あっと、念のために、天姫谷龍馬。春に起きた一件で、あたしと騒動を起こした天姫谷家の人間で、《古具》を持っていないわ。
『ああ、久しぶりだな。すまない、本来なら、もう少し早くお前に連絡する予定だったのだが、少し都合が合わずにな。少々、急だが今日の夜、天姫谷家に来ることは出来るか?』
ああ、そういえば、修学旅行中に天姫谷家にお邪魔するって話をしてたっけ?それで、修学旅行の日程は龍馬に写真撮って貼っ付けといたんだったわね。
「ええ、構わないわよ。……くくっ」
つい、笑ってしまったわ。何せ、あたしは、今日、天姫谷家をぶっ潰せるんだから……。
『何かひっかる笑い声だな』
龍馬はそんな風に、おそらく電話の向こうで引きつった顔をしているでしょうね。さて、と、どうやってやるとしましょうかね。
「それじゃあ、後でね」
そう言って、あたしは通話を終了させるわ。さて、紳司は誘わなくてもいいわよね……、昨日、一昨日となにやら暗躍してたみたいだし。あたしは、あたしで今日は暗躍させてもらうわよ。
「ねぇ、暗音ちゃん。今の電話、誰にしてたの?弟さん?」
はやてがそんなことを問いかけてきたわ。ふむ、はやてはあたしが電話しているってことは弟さんと電話かな?って思考に直結するのね。
「違うわよ。知り合いよ」
そう、単なる知り合い。別段、縁があるわけでもない、ただの知り合いよ。
「そういえば……」
あたしは、ふと、ほとんど覚えていない夢の中での自分を思い浮かべる。七夜零斗、そして、蒼刃光。もしかして、光って……、いえ、単なる偶然よね。顔立ちは若干似ているけど、まさか、鷹月が……。鷹月……鷹月輝。

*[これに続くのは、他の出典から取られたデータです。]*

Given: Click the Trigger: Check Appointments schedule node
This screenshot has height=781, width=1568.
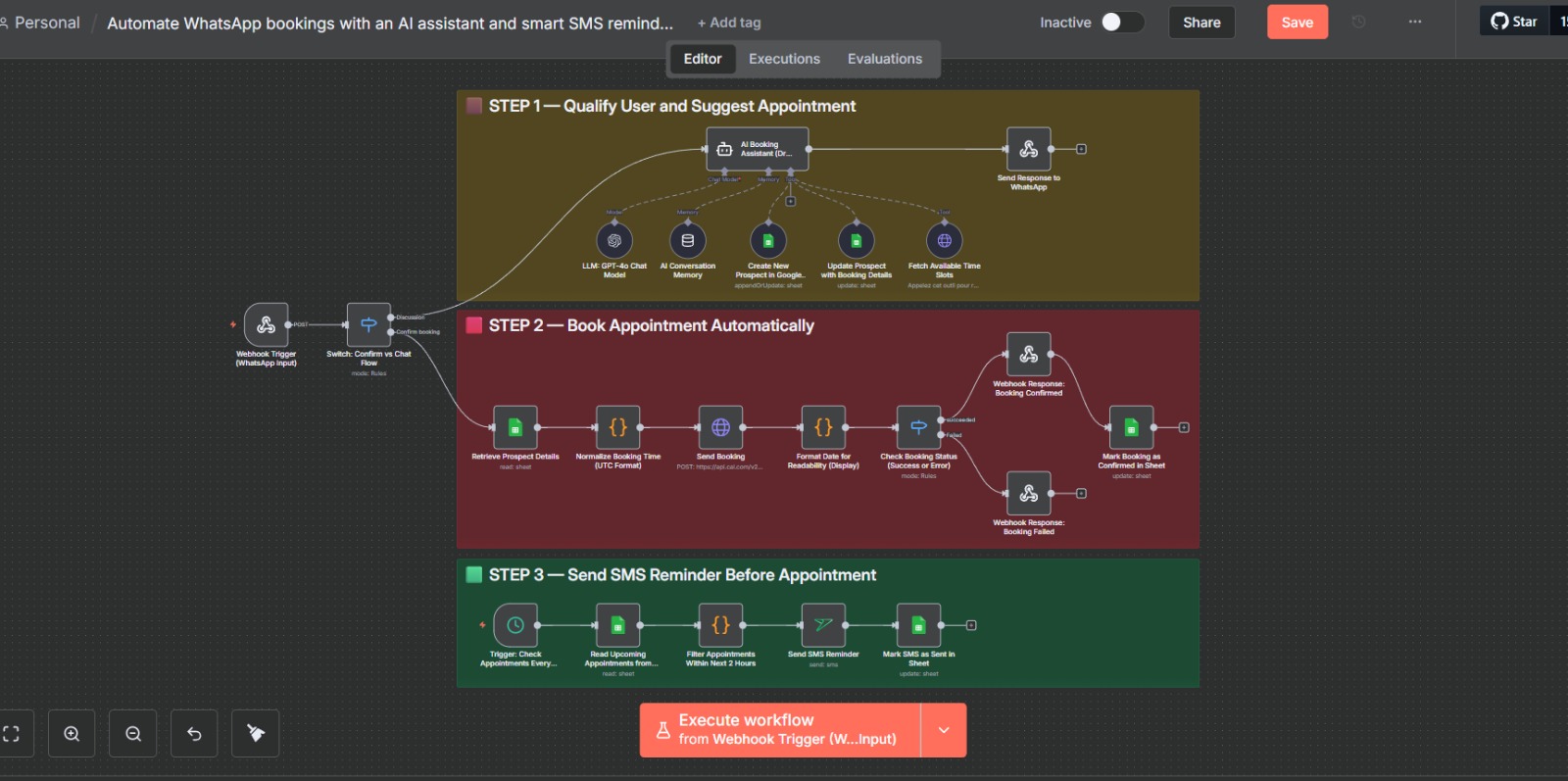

いえ、まさかそんなわけもないわよね。でも、もし、そうだとしたら、あたしと鷹月は決して結ばれることがないんじゃないかしら。前世で血を分けた姉弟であったなら、普通、その相手のことは姉とか弟にしか見えないんじゃないのかしら?
ま、どうでもいいわね。でも、これからは、なんとなく、親しみをこめて、鷹月ではなく輝って呼んであげましょうかね。
そう、心に思いながら、あたしは、今夜の行動計画を立てるのよ。